You are not alone in that view.

https://www.tor.com/2010/10/11/out-of-his-element-patrick-obrians-post-captain/
https://www.tor.com/series/re-reading-patrick-obrians-aubrey-maturin-series/


Having finally finished all* these fantastic books, I can start catching up on what other people think about 'em without worrying about accidentally finding out when someone I like dies.

The most important thing I've got from this thread so far is that anything plot-important re. sailing nerdery was explained to Stephen, which is a brilliant bit of writing craft I never even noticed.

Totally going to re-read at some point too, this time with 'A Sea of Words' on hand, though going in blind with all the nautical gibberish had a certain charm to it.

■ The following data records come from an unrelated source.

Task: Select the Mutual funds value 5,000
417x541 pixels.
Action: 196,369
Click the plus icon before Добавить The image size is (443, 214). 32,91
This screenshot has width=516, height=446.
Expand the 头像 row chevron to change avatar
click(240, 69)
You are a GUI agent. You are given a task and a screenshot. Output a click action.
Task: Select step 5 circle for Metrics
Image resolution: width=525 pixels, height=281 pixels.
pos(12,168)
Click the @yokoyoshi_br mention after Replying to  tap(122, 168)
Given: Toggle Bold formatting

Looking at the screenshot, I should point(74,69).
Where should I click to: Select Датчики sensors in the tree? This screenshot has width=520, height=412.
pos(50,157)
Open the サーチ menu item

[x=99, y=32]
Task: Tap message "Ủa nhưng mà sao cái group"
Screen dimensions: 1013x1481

*Seriously. 20! And only because the author rather inconsiderately died. Has any other series even come close to that and not been utter trash, or completely lost the plot? Wheel of Time is like 13 or something (also kind of trash). And that suffered from author-death issues too come to think of it.

Wheel of time was 14 books, each of them as long as a couple of Aubrey-maturin books. It was also definitely not trash; although the final 3 that were written by Brandon Sanderson definitely didn't have the same prose writing quality as the rest.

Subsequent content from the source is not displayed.